• Ireland has one species of honeybee (Apis mellifera). There are an estimated 24,000 bee hives in Ireland.
  • The honeybee is native to Ireland but honeybees of French, Dutch, Italian and Russian extraction were imported here after disease wiped out many hives between the wars. The Irish honeybees fell in with this new company and today many of Ireland’s hives contain honeybees that are more cosmopolitan rather than native to these shores. Today the importation of honeybees is strongly discouraged to avoid introducing pests and diseases.
  • Fortunately Ireland does still have reserves of the pure native strain of the Dark European Honey bee. The Galtee Bee Breeding Group was founded in 1991 with the object of conservation, study and improvement of local strains of our indigenous honeybee. The Native Irish Honey Bee Society was set up in 2012.
  • A hive can contain up to 50,000 honeybees.

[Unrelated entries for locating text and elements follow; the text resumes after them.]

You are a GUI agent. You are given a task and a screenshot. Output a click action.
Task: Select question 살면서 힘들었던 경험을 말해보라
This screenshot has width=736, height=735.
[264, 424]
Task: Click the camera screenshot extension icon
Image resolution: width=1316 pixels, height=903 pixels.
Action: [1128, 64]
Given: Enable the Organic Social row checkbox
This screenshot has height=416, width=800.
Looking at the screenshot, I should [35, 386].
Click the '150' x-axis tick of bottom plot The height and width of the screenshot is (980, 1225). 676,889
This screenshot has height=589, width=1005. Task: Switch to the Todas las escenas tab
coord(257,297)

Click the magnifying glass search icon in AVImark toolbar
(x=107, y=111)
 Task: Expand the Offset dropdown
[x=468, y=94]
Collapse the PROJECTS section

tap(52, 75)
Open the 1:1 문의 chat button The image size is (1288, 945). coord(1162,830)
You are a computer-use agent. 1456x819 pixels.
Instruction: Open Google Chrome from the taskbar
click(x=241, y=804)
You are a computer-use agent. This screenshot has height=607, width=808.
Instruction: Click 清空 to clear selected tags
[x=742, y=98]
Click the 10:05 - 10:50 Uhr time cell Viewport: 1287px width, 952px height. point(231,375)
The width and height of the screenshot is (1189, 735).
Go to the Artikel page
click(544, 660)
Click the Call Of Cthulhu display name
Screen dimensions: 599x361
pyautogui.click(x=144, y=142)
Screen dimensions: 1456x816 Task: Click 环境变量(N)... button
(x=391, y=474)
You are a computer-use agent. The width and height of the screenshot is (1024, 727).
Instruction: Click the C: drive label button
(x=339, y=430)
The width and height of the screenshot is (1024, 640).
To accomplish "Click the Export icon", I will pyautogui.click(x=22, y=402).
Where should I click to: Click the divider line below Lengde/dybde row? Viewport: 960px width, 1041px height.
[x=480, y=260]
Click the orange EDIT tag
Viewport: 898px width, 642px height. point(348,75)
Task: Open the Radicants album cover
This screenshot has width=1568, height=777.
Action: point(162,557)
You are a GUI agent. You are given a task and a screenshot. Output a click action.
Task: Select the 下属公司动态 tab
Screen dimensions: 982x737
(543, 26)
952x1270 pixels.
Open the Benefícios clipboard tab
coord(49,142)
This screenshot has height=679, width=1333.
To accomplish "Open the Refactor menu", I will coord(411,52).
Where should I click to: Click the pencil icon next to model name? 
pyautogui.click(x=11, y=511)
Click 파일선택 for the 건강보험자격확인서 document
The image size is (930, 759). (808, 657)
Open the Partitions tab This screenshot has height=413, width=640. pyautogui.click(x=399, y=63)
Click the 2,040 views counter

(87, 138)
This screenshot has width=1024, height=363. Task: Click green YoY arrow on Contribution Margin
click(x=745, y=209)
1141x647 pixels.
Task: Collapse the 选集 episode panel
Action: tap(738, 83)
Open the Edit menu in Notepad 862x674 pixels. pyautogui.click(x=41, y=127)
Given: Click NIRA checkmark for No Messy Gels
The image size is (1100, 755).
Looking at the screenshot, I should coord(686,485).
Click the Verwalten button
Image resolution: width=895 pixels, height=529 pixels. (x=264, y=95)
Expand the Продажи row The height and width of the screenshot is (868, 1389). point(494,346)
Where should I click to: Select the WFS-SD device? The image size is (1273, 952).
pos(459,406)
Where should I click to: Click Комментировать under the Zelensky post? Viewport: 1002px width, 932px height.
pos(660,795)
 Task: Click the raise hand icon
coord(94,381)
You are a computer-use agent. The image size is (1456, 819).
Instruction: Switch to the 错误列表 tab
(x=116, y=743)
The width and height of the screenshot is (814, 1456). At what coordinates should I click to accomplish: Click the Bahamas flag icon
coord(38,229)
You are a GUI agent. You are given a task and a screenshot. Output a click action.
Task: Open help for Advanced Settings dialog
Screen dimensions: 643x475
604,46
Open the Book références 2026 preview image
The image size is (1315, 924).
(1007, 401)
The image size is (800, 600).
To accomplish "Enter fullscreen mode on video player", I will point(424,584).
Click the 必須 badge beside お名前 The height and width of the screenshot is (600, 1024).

  • Worker honeybees have a barbed sting. They can only sting mammals once as the sting catches in the skin and tears loose from the bees abdomen, leading to death in minutes. Honeybee queens have a smooth sting which they could use multiple times, but they rarely leave the hive, instead using their sting to dispatch rival queens.
  • In the Stealthy Insect Sensor Project, Los Alamos scientists trained honeybees to recognize explosives. Honey bees natural reaction to nectar is to stick out their tongue. Los Alamos scientists trained them to do this when they detected explosives instead.